Statistical analyses

All analyses were completed with GraphPad Prism7 Software (San Diego, CA, USA). Differences between groups were examined for statistical significance by Student’s t-test unless otherwise stated. Some data were analyzed by two-way ANOVA.

Ethical statement

Research with human subjects were conducted in compliance to guidelines: “Ethical Regulations for Research Involving Human Subjects” and “Supplementary Ethical Regulations for Research Involving Human Subjects”. Experiments with human samples were approved by the Research Ethics Committee, the Wako Safety Center in RIKEN (approval number: Wako3 30-4(2)). All animal experiments were conducted in compliance to guidelines: “Regulations for the Animal Experiments” and “Wako Institute Animal Experiment Handbook”. Animal experiments were approved by the Wako Animal Experiment Committee in RIKEN (approval number: W2021-2-020(1)).
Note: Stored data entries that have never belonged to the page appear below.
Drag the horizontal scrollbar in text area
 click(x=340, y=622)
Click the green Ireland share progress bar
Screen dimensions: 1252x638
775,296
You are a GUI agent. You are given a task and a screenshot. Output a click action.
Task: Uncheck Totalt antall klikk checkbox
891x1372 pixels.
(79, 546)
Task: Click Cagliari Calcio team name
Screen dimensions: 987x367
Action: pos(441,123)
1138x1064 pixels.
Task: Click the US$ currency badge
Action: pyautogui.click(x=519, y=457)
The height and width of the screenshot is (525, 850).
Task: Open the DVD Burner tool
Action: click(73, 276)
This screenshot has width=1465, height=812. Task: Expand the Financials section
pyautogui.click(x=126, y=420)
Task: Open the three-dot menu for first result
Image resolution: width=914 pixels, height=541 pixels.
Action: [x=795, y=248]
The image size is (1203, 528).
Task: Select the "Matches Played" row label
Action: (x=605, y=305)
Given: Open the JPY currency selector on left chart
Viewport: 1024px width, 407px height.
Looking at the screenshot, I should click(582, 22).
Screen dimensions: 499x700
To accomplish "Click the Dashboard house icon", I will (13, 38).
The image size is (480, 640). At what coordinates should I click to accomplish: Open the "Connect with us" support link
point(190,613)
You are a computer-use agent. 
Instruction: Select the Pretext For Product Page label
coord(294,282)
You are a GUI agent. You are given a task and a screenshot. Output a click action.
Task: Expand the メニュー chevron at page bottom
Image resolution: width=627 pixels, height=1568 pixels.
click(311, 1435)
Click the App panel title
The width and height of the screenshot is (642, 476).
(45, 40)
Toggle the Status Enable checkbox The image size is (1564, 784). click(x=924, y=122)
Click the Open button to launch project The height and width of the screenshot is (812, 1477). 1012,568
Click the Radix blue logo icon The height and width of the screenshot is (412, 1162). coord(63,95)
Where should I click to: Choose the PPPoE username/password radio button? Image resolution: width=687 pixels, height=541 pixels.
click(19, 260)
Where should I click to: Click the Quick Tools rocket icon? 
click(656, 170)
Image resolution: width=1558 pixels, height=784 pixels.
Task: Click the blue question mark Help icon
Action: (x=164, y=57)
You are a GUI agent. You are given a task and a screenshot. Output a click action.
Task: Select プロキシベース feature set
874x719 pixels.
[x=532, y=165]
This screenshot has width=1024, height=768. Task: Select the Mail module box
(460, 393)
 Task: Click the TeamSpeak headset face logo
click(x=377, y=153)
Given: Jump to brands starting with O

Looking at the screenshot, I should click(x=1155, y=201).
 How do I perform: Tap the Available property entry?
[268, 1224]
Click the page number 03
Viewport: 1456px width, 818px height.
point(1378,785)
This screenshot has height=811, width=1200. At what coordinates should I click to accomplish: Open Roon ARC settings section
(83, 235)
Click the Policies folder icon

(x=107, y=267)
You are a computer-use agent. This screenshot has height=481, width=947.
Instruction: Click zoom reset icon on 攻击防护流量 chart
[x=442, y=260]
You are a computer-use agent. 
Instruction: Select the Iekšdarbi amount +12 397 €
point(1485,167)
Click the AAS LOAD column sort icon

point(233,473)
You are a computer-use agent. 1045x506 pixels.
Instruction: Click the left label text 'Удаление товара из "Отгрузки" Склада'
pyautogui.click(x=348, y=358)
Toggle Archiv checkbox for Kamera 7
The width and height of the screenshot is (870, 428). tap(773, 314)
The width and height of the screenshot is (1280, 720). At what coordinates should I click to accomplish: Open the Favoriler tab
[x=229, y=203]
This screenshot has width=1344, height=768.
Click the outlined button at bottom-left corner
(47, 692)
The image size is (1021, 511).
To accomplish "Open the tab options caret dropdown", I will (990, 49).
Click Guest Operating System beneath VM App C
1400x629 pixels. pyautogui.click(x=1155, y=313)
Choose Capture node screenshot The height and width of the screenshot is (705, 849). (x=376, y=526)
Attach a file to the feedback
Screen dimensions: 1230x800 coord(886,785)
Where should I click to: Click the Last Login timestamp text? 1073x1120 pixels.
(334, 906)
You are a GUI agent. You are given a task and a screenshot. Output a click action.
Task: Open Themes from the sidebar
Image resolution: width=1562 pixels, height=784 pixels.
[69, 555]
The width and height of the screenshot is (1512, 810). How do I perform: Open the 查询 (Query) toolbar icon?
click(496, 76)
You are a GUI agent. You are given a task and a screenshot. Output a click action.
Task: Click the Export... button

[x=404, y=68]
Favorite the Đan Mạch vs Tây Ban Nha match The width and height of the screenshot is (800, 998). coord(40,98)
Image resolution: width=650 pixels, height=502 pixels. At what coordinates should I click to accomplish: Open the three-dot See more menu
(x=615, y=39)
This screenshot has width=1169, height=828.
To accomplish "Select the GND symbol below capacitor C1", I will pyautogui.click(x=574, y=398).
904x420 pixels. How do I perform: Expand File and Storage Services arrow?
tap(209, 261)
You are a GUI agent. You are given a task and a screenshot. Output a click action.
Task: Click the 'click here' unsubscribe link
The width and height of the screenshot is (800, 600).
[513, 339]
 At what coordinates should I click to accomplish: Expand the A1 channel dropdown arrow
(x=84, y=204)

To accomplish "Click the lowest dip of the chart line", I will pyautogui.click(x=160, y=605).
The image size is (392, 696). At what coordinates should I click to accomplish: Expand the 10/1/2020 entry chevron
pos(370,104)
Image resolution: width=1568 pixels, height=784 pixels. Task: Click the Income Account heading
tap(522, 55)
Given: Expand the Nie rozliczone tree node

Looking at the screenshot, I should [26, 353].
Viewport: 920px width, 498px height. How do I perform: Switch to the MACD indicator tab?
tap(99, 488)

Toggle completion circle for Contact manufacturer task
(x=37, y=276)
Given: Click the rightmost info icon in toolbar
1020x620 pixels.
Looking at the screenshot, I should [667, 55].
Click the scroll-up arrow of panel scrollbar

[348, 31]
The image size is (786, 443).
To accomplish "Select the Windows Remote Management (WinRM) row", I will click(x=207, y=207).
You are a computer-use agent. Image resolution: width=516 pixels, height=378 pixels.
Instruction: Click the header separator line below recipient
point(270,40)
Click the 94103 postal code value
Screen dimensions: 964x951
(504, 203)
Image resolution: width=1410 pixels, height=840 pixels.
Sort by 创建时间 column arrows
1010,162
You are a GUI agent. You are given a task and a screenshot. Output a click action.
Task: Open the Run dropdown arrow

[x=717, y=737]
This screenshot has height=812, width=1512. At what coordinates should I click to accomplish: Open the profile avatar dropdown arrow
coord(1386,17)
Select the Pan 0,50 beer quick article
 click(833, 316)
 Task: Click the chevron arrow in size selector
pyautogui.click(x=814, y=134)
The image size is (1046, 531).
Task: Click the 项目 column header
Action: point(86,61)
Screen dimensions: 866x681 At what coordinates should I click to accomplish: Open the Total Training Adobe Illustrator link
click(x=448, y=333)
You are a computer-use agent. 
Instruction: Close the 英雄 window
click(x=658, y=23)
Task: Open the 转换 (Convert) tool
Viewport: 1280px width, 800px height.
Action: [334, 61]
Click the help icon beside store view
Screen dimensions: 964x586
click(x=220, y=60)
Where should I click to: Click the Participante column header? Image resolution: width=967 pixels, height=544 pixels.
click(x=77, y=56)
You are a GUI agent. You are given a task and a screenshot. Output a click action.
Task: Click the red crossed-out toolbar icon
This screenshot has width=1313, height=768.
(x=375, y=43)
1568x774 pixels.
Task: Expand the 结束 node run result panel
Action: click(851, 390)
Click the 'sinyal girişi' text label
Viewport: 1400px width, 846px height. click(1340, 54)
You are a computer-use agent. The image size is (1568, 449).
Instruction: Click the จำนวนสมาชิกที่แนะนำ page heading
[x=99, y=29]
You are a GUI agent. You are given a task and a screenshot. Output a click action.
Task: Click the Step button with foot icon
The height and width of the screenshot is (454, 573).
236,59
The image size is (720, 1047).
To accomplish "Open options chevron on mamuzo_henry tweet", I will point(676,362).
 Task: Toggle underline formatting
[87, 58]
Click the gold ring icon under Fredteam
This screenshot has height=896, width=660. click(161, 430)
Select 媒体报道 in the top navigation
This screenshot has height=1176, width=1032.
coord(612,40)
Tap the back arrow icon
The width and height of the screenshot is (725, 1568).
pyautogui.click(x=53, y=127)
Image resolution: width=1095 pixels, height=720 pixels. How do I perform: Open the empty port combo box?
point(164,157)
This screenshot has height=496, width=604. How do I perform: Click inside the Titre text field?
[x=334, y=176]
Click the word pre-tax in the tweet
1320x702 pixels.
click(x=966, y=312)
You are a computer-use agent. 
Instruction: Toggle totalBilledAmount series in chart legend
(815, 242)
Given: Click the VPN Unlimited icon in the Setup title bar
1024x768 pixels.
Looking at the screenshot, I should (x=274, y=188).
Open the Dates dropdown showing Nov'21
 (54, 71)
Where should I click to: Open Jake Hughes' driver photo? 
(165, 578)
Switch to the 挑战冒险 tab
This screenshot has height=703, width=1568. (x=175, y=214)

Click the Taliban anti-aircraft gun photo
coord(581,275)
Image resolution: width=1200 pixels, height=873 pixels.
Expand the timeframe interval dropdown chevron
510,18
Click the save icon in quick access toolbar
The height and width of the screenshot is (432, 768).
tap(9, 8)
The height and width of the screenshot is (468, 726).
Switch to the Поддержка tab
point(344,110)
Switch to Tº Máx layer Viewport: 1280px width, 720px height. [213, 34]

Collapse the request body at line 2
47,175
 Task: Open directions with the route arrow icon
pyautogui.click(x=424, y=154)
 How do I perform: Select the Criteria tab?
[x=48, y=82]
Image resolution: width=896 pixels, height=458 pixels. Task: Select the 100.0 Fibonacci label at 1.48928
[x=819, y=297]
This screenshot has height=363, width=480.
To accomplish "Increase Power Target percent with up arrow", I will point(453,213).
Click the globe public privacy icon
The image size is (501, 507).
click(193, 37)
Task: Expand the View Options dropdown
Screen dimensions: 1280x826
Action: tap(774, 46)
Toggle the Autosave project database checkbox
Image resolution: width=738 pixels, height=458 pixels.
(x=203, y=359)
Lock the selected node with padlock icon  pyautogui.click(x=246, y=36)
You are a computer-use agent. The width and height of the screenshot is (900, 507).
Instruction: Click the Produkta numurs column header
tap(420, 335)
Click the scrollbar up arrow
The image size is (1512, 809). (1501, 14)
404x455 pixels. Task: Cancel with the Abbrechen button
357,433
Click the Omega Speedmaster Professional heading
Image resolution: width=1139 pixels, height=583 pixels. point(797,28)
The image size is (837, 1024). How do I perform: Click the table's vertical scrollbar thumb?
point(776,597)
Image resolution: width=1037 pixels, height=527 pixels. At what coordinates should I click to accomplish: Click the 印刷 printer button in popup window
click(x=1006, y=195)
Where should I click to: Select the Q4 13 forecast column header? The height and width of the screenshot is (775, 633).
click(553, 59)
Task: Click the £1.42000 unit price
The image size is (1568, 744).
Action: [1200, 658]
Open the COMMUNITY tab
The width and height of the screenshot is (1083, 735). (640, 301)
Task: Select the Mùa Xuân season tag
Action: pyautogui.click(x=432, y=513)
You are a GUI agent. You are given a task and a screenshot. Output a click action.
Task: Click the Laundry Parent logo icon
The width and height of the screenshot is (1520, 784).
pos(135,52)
All animal experiments were performed in accordance with the ARRIVE guidelines. All genetic recombinant experiments were conducted in compliance to guidelines: “Genetic Recombinant Experiment Safety Control Regulations” and “Supplementary Regulations for Genetic Recombinant Experiment Safety Control”. Genetic recombinant experiments were reviewed by Safety Officer in RIKEN, and approved by the director of RIKEN Wako Campus (approval number: 2022-029(1)). All methods were carried out in accordance with concerned laws and Biosafety Manual in RIKEN.